EXERCISE TEXT:

= Beginning of Section =

British Council employee released in Iran, dual nationals remain detained

ERBIL, Kurdistan Region - As the family and friends of a British Council employee and Iranian national celebrate her acquittal by Iran’s Supreme Court and safe return to the UK, a French-Iranian academic has been sent back to prison in the country that continues to hold the British-Iranian charity worker, Nazanin Zaghari-Ratcliffe, among other foreign and dual nationals.

Employed for five years in London prior to being arrested in Tehran while visiting family in March 2018, Aras Amiri was released from detention in Evin prison last year and returned to the UK this week, with the British Council confirming the news on Wednesday.

“Amiri has been acquitted by the Supreme Court in Iran of all charges previously made against her, following a successful appeal lodged by her lawyer. She has been freed from detention and has returned to the United Kingdom,” the Council said in a statement.

= End of Section =

DATA:

= Beginning of Section =

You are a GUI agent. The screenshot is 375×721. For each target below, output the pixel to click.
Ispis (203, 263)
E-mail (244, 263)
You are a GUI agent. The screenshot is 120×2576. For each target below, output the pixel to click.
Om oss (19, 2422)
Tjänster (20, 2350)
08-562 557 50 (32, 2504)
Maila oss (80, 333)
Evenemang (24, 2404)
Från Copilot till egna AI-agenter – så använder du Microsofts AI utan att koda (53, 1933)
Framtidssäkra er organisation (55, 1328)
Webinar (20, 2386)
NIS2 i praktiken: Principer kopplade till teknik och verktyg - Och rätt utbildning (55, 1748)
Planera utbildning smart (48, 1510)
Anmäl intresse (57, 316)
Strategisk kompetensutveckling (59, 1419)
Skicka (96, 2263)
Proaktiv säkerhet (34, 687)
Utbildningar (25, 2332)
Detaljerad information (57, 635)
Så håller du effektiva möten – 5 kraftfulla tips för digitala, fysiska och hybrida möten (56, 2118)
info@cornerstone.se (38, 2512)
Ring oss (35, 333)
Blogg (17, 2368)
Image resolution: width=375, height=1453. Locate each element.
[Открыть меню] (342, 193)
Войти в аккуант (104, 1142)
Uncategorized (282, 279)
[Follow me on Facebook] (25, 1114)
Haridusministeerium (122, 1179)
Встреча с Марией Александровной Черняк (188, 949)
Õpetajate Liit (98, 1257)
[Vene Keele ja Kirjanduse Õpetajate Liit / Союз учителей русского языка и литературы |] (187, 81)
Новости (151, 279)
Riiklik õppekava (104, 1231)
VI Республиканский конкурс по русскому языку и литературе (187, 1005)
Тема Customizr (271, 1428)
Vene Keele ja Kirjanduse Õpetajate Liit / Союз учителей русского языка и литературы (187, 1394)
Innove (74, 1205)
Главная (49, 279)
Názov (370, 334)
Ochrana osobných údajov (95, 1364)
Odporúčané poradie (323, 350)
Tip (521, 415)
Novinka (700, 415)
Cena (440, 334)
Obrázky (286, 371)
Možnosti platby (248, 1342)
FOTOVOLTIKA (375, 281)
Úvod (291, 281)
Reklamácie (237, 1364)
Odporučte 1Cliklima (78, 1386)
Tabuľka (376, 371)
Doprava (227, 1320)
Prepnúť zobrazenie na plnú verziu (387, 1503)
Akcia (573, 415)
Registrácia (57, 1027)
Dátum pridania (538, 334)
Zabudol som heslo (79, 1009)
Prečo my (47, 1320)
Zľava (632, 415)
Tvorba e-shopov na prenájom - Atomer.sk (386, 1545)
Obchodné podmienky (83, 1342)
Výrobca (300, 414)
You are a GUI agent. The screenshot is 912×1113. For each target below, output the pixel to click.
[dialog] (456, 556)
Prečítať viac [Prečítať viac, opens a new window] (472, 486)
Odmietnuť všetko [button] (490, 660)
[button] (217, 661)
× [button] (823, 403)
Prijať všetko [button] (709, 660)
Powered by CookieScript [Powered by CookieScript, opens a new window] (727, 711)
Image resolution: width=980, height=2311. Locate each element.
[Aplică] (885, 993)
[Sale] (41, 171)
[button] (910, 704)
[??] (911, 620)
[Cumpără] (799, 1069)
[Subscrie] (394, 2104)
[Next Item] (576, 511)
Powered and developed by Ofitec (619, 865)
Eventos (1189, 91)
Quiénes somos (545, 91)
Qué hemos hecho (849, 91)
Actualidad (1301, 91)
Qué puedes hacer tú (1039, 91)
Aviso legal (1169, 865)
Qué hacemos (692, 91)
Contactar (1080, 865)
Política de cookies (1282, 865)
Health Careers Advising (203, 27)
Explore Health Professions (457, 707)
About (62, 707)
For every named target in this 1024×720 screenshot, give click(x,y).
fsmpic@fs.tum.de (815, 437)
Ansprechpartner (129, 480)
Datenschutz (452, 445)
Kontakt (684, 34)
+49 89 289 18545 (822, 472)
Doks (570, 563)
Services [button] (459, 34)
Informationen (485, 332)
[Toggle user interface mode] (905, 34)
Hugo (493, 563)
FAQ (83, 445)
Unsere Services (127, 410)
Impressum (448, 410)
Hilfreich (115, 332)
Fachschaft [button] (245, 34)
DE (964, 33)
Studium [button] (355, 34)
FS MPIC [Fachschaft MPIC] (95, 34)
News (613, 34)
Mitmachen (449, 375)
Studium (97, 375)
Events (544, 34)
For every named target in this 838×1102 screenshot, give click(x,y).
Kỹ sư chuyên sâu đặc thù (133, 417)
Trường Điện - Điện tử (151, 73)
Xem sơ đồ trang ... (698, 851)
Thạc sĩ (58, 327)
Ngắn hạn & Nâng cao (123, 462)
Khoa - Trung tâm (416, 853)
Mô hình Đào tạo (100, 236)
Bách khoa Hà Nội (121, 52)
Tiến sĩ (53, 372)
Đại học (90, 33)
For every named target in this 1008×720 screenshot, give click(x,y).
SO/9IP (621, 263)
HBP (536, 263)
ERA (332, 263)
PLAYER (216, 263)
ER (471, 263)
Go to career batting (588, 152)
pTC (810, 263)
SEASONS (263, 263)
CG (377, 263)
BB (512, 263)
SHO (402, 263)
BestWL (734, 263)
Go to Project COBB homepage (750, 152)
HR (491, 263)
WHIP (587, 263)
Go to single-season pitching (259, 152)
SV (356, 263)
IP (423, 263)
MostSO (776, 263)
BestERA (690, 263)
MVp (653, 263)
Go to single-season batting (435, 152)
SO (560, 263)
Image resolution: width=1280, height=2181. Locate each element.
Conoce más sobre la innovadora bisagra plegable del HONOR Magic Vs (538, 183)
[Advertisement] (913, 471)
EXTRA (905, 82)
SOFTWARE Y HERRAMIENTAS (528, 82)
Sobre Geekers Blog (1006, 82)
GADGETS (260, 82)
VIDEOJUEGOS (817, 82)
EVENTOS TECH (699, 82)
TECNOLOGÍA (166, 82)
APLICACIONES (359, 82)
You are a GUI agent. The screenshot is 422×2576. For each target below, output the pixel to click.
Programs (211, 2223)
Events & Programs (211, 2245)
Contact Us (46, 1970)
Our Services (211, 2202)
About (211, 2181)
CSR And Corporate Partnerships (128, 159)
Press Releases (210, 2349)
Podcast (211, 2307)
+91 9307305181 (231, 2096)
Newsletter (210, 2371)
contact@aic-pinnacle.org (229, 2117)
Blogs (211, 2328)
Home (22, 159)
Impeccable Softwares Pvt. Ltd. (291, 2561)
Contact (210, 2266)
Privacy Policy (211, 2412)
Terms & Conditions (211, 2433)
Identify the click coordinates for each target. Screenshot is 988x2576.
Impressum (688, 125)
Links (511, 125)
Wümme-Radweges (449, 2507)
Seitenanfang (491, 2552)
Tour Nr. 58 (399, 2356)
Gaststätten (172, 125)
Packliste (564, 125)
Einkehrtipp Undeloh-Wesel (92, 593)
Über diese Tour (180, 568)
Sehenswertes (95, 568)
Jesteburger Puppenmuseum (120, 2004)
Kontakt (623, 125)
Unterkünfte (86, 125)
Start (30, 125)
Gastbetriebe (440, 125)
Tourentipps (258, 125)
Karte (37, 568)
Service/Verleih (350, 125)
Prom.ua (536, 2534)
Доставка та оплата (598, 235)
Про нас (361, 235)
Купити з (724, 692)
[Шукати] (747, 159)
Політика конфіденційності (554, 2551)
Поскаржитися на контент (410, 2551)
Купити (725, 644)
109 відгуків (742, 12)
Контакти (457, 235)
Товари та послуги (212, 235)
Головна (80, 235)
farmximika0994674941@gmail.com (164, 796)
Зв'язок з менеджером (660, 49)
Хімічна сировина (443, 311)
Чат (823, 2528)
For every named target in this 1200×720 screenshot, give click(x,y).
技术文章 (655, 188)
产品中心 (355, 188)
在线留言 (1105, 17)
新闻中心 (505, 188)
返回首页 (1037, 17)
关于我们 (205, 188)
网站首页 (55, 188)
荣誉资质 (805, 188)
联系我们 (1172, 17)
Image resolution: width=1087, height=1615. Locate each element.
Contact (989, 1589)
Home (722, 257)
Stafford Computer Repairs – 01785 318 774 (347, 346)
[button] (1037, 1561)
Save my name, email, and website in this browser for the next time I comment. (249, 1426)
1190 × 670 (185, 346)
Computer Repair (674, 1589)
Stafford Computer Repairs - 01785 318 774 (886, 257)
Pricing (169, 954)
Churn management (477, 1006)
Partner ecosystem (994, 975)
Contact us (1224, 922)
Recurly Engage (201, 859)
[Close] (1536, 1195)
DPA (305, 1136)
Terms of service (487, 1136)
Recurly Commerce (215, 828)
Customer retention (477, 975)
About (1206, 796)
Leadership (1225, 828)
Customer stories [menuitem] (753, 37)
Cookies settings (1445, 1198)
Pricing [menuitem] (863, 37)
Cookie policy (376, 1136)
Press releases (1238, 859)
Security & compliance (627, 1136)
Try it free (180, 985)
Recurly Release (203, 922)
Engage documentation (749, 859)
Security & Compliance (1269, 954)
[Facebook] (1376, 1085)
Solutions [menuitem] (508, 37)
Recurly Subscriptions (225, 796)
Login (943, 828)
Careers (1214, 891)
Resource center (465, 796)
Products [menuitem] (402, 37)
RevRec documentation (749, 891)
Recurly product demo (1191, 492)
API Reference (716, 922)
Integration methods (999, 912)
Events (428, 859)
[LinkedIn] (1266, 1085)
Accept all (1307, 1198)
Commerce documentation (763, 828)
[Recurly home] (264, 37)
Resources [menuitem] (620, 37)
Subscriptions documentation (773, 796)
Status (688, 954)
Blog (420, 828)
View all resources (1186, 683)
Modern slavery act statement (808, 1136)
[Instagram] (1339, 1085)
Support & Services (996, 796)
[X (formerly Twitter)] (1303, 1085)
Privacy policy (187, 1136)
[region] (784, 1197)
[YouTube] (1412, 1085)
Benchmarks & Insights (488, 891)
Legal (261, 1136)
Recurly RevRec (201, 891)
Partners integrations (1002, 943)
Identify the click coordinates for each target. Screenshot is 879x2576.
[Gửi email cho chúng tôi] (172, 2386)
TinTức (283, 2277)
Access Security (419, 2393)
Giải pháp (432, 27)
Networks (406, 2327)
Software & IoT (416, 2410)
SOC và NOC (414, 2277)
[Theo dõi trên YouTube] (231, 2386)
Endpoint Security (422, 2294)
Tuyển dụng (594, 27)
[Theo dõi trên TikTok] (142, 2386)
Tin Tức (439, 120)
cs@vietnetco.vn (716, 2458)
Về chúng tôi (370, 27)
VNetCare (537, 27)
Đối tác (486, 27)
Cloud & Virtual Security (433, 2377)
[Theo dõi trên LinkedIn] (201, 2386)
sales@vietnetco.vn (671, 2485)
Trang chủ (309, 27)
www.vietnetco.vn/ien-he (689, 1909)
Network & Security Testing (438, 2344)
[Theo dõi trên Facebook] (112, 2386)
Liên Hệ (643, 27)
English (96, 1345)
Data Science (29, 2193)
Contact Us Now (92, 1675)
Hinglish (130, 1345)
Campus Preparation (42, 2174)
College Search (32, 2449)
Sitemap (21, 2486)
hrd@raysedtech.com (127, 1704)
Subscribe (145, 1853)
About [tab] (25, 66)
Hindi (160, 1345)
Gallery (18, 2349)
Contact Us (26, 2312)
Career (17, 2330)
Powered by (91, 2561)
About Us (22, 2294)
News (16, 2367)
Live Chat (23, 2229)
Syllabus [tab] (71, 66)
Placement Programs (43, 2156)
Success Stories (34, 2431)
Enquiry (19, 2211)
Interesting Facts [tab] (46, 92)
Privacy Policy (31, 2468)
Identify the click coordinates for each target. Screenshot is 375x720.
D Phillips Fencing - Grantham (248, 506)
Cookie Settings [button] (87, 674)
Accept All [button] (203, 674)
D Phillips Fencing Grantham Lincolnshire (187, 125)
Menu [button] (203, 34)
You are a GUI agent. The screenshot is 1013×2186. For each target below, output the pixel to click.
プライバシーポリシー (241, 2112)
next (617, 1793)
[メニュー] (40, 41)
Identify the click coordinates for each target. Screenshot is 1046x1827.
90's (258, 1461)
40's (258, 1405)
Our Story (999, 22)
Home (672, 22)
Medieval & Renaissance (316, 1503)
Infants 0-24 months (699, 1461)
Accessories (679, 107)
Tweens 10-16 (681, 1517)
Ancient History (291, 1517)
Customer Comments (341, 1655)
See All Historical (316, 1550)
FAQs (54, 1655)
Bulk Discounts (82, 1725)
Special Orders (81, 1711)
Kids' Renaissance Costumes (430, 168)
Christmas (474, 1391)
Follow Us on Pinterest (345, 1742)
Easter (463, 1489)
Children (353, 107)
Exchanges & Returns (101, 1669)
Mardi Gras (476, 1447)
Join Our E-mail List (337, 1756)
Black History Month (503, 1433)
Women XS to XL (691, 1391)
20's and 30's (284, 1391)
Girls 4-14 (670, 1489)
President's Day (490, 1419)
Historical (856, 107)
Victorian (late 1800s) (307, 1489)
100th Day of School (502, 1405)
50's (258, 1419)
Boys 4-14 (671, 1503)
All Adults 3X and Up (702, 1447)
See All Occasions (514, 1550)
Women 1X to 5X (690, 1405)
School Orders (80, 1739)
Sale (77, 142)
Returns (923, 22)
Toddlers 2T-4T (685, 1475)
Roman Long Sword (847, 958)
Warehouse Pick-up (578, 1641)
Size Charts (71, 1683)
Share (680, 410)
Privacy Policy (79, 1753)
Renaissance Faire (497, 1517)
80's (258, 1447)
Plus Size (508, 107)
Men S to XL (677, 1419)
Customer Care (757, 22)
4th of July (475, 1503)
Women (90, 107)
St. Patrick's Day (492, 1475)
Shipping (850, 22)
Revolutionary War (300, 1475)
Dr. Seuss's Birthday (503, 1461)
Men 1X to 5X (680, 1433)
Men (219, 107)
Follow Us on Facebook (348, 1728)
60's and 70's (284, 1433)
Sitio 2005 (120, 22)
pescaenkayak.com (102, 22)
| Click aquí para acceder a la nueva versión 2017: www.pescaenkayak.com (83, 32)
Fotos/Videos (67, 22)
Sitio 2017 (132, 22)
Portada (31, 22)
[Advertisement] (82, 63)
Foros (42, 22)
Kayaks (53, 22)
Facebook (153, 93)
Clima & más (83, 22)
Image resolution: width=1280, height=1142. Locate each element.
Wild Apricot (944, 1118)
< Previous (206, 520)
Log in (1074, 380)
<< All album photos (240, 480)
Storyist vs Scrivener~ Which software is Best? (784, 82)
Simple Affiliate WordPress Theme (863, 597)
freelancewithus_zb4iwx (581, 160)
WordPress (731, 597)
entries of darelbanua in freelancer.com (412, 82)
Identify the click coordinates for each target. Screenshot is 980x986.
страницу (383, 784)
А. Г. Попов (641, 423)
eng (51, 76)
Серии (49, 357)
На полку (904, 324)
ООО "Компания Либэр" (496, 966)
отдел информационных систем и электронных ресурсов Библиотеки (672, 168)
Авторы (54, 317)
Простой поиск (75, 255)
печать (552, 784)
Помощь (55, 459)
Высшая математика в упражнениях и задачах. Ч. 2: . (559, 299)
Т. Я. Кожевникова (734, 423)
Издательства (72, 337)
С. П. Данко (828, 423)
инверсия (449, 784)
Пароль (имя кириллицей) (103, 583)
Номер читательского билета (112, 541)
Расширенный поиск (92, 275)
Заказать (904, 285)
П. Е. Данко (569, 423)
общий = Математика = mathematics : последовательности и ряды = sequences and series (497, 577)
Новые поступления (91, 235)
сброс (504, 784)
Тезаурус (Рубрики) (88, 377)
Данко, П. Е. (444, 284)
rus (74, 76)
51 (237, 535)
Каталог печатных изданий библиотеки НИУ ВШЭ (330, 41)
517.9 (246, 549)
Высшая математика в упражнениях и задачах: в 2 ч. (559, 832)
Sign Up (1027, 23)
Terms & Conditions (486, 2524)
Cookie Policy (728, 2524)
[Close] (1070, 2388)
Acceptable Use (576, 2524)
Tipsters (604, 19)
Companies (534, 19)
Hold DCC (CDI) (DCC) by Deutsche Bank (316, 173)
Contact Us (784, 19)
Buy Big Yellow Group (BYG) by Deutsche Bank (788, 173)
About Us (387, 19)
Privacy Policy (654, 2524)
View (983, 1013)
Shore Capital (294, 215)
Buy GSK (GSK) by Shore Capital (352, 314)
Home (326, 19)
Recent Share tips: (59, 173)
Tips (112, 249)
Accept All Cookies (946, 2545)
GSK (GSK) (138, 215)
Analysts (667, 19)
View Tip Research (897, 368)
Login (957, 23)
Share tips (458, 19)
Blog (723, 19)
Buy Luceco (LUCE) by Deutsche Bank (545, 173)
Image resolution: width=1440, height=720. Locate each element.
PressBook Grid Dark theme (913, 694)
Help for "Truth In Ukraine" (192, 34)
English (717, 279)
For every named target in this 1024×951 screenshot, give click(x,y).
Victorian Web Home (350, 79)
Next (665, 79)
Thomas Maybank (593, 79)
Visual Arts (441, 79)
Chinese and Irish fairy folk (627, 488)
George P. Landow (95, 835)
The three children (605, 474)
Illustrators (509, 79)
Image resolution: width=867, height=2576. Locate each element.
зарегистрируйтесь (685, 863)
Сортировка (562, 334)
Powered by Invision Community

= End of Section =

Continue the news report on the release of the British Council employee in Iran, starting right after its last sentence.

OUTPUT OF THE EXERCISE:
“We have always refuted the original charges made against Aras. We are very proud of her work in our London office as an arts programme officer supporting a greater understanding and appreciation of Iranian culture in the UK,” the international cultural organisation added.

In May 2019, Amiri was sentenced to ten years on spying charges and "cultural infiltration" in Iran, losing an appeal against the sentence three months later. Iranian authorities did not immediately publicise news of her unexpected release.

News broke on Wednesday that Iran had sent the French-Iranian academic Fariba Adelkhah back to prison in Iran from her home in Tehran, where she had been able to serve her five-year prison term from October 2020.

Adelkhah, who is a specialist in Shiite Islam and research director at the Sciences Po university in Paris, was charged for conspiring against national security in May 2020, having been arrested in June 2019; accusations which her supporters have always denounced as absurd. 

Along with the British-Iranian detainee Zaghari-Ratcliffe, who has been held in Iran since her sentencing in 2016, Adelkhah and Amiri are just a handful of the estimated dozen victims held hostage in Iran on dubious charges in recent years, which many interpret as hostage diplomacy.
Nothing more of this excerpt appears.